Although ACT of TILs is a promising immuno-therapy, the vast majority of tumor-reactive TILs undergo cell death shortly after infusion, and only a small subset of TILs persists as long-lived memory cells. Animal models of ACT immunotherapies have demonstrated that if the cells are exhausted when they are removed for expansion, they grow poorly in the lab, work poorly when re-implanted, and exhibit telomere shortening and limited ability to produce ATP. Novel strategies are needed to enhance the metabolic fitness of the highly differentiated T cells needed for ACT immunotherapy. Dr. Kammula has an active research program exploring ways to bioengineer TILs to reprogram their fate following ACT. His studies in animal models suggest that metabolic reprogramming can augment the survival of TILs. Dr. Kammula is continuing these investigations through a funded NIH R01 grant, which began in July 2019, that focuses on reprogramming the mitochondrial metabolism. Dr. Kammula and his team are examining whether they can give TILs a metabolic boost using a gene therapy approach. This research will improve our understanding of T cell metabolism and determine whether bioengineering can be used to improve ACT. Dr. Kammula’s long-term goal is to develop clinically relevant approaches that promote the metabolic fitness of human TILs after adoptive transfer.

The paradigm of using selected immune cells as a cancer treatment is very new. The customized therapy goes against the convention of identifying antitumor drugs that might be useful in many patients. Dr. Kammula describes this work as “a bit of a Manhattan Project” as he and his team explore ACT immunotherapy against different tumor types, develop a molecular understanding of the underlying mechanisms, and develop gene therapies and bioengineering approaches to improve adoptive immunotherapy. In February 2018, UPMC announced a $200 million investment in the UPMC Immune Transplant and Therapy Center. Through this initiative, UPMC will promote innovation by fostering novel treatment approaches that harness the body’s natural defenses to fight cancer, harmful diseases and infections. ACT is an outstanding example of life-changing medicine through immunotherapy at UPMC.

References

1 Crompton JG, Klemen N, Kammula US. Metastasectomy for Tumor-Infiltrating Lymphocytes: An Emerging Operative Indication in Surgical Oncology. Ann Surg Oncol. 2018; 25(2): 565-72.
2 Dafni U, Michielin O, Lluesma SM, Tsourti Z, Polydoropoulou V, Karlis D, et al. Efficacy of Adoptive Therapy With Tumor-infiltrating Lymphocytes and Recombinant Interleukin-2 in Advanced Cutaneous Melanoma: A Systematic Review and Meta-analysis. Ann Oncol. 2019.
3 Rothermel LD, Sabesan AC, Stephens DJ, Chandran SS, Paria BC, Srivastava AK, et al. Identification of an Immunogenic Subset of Metastatic Uveal Melanoma. Clin Cancer Res. 2016; 22(9): 2237-49.
4 Chandran SS, Somerville RPT, Yang JC, Sherry RM, Klebanoff CA, Goff SL, et al. Treatment of Metastatic Uveal Melanoma With Adoptive Transfer of Tumour-infiltrating Lymphocytes: A Single-centre, Two-stage, Single-arm, Phase 2 Study. Lancet Oncol. 2017; 18(6): 792-802.

Further Reading

Adoptive Transfer of Tumor Infiltrating Lymphocytes for Metastatic Uveal Melanoma. ClinicalTrials.gov identifier: NCT03467516. Primary Investigator: Udai Kammula. Sponsor: UPMC Hillman Cancer Center. 

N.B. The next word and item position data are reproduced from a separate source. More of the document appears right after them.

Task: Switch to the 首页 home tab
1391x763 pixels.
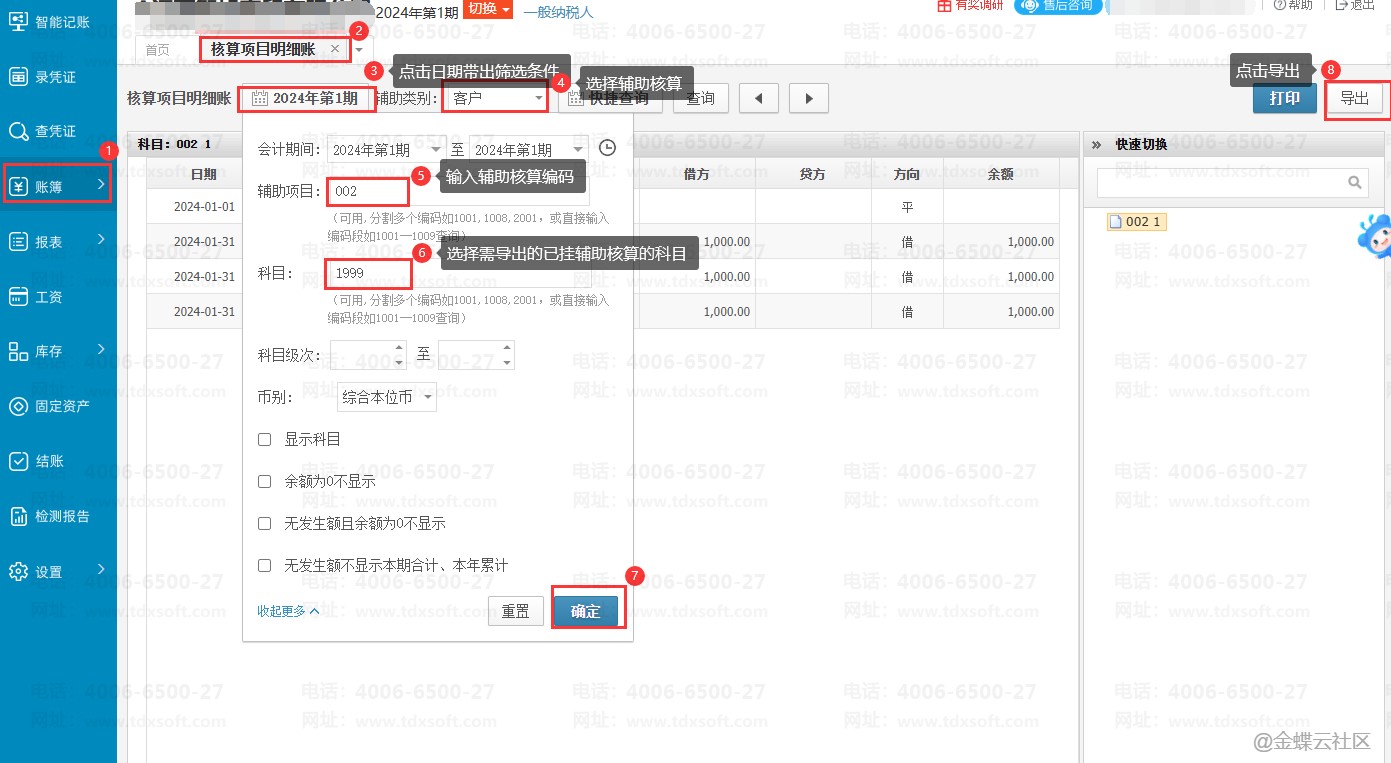Action: [157, 49]

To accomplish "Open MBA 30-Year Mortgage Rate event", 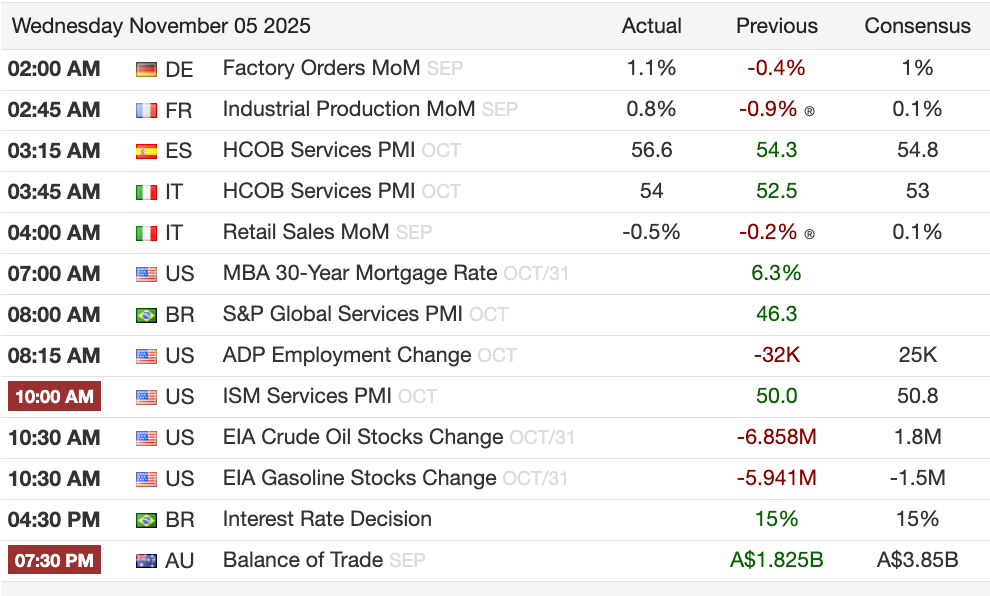I will tap(359, 274).
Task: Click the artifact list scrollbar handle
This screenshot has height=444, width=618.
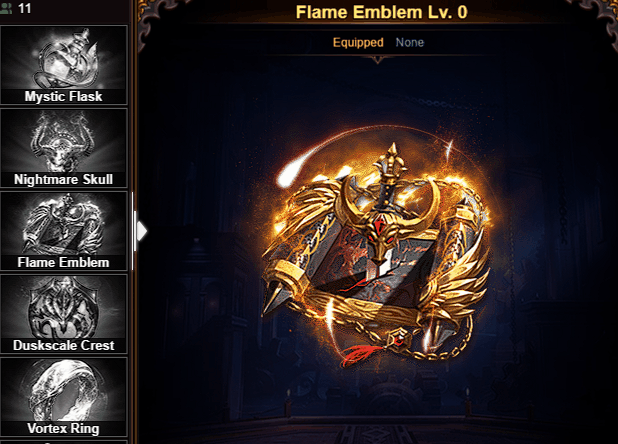Action: pyautogui.click(x=134, y=231)
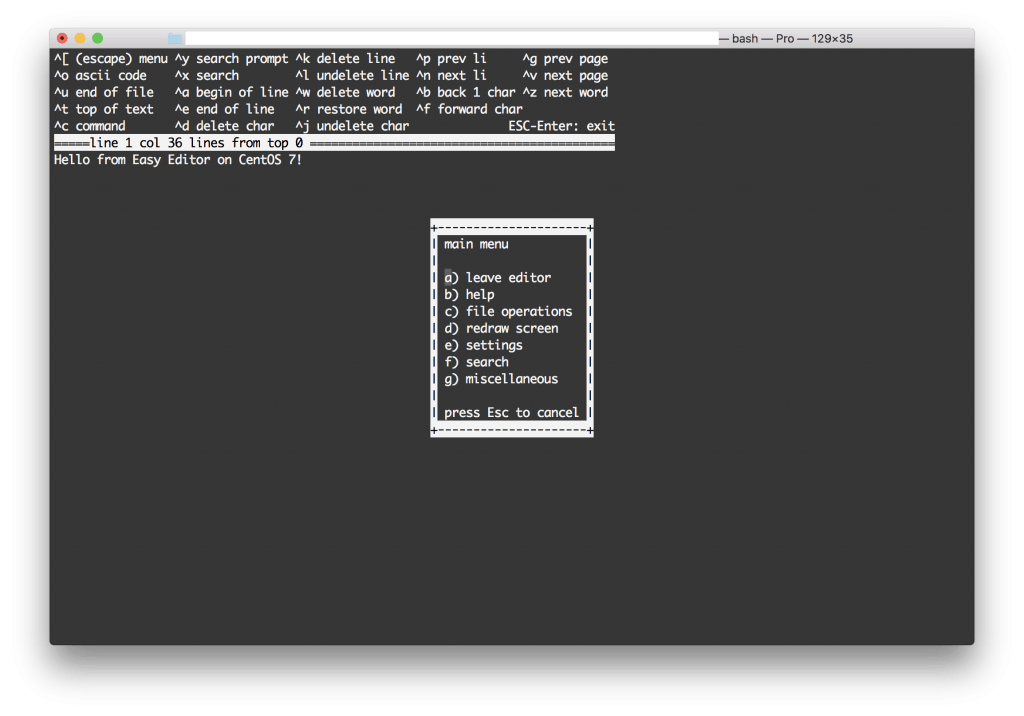Click the 'ESC-Enter: exit' hint
Image resolution: width=1024 pixels, height=716 pixels.
click(561, 126)
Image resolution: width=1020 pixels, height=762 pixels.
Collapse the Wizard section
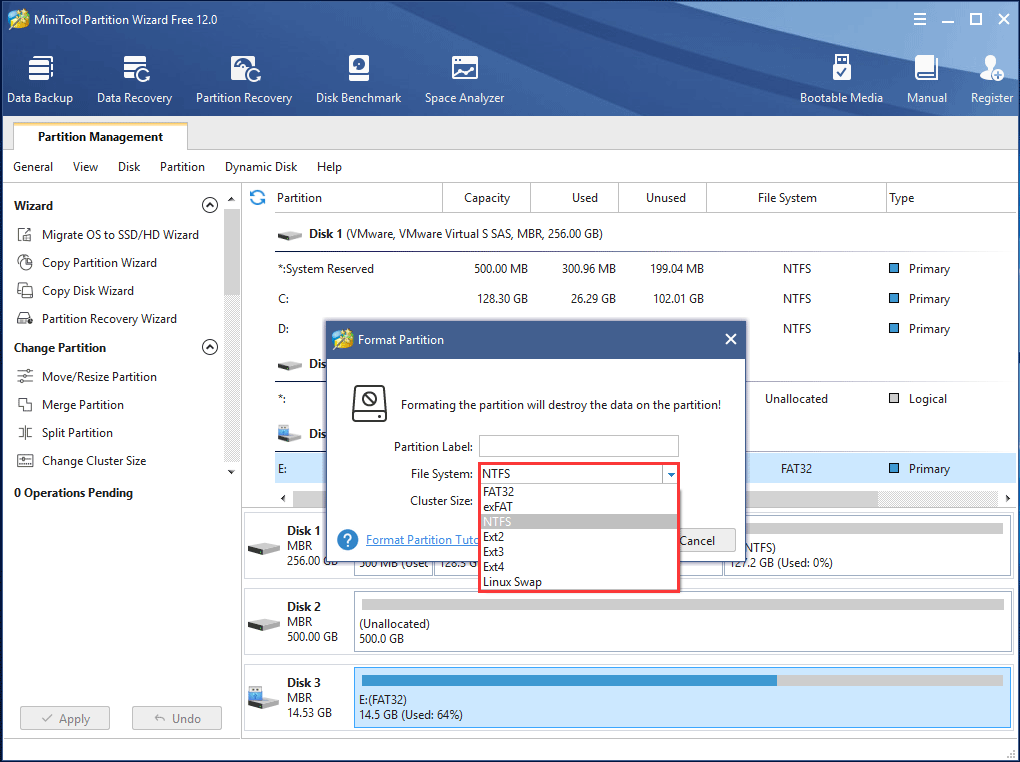point(210,204)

Adoptive Transfer of Tumor Infiltrating Lymphocytes for Biliary Tract Cancers. ClinicalTrials.gov identifier: NCT03801083. Primary Investigator: Udai Kammula. Sponsor: UPMC Hillman Cancer Center. 

Adoptive Transfer of Tumor Infiltrating Lymphocytes for Advanced Solid Cancers. ClinicalTrials.gov identifier: NCT03935893. Primary Investigator: Udai Kammula. Sponsor: UPMC Hillman Cancer Center.